[Entries drawn from a collection]
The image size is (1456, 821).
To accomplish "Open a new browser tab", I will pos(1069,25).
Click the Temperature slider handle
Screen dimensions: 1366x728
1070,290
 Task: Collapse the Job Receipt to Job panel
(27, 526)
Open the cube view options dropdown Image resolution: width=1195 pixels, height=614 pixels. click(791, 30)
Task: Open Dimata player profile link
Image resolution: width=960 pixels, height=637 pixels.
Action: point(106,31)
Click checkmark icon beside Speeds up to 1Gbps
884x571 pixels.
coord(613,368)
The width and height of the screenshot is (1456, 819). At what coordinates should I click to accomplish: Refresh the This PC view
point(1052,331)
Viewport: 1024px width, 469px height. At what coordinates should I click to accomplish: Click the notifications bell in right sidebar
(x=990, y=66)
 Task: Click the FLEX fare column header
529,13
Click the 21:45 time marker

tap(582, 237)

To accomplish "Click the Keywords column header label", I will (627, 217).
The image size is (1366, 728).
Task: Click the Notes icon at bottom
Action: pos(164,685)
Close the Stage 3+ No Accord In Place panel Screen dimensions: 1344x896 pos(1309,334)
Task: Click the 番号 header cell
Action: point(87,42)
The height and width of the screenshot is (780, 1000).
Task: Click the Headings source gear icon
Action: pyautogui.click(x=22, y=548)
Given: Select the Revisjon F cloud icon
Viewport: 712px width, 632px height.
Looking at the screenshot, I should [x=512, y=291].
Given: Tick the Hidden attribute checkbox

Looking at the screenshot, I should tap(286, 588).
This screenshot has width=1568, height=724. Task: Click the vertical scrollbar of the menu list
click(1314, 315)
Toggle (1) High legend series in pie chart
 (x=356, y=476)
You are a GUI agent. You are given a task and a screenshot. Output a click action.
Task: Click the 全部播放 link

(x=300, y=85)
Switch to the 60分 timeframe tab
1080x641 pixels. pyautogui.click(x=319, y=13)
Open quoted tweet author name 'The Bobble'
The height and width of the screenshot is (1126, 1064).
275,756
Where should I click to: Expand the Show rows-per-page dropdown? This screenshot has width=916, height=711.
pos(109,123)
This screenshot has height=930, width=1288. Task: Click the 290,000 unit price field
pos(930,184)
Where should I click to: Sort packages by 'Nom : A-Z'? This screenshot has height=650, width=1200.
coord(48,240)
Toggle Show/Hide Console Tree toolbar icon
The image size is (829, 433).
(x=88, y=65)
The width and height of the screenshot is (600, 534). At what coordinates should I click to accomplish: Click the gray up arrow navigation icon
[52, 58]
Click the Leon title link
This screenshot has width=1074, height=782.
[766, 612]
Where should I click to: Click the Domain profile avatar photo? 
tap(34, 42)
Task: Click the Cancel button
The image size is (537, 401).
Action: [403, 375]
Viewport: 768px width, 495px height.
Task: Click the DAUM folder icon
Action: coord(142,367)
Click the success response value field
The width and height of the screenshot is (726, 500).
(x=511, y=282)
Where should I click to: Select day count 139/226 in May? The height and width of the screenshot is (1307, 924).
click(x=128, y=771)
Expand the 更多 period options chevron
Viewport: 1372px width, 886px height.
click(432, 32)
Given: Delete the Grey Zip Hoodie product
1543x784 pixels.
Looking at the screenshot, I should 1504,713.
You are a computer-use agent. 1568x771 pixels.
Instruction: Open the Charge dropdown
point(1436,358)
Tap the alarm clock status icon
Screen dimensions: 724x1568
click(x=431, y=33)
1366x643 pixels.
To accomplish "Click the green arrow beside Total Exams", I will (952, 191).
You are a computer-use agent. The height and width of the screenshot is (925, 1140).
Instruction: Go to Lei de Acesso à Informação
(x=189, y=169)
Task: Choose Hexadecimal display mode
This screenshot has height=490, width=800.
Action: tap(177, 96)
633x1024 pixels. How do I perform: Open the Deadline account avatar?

- _GIVEN REQUEST_:
Rewrite the data from the line containing "This screenshot has height=930, width=1288." through the line containing "tap(34, 42)", swapping "Leon" for "Lyon" and leaving everything else unchanged.

- _SOLUTION TO THE EXERCISE_:
This screenshot has height=930, width=1288. Task: Click the 290,000 unit price field
pos(930,184)
Where should I click to: Sort packages by 'Nom : A-Z'? This screenshot has height=650, width=1200.
coord(48,240)
Toggle Show/Hide Console Tree toolbar icon
The image size is (829, 433).
(x=88, y=65)
The width and height of the screenshot is (600, 534). At what coordinates should I click to accomplish: Click the gray up arrow navigation icon
[52, 58]
Click the Lyon title link
This screenshot has width=1074, height=782.
[766, 612]
Where should I click to: Click the Domain profile avatar photo? 
tap(34, 42)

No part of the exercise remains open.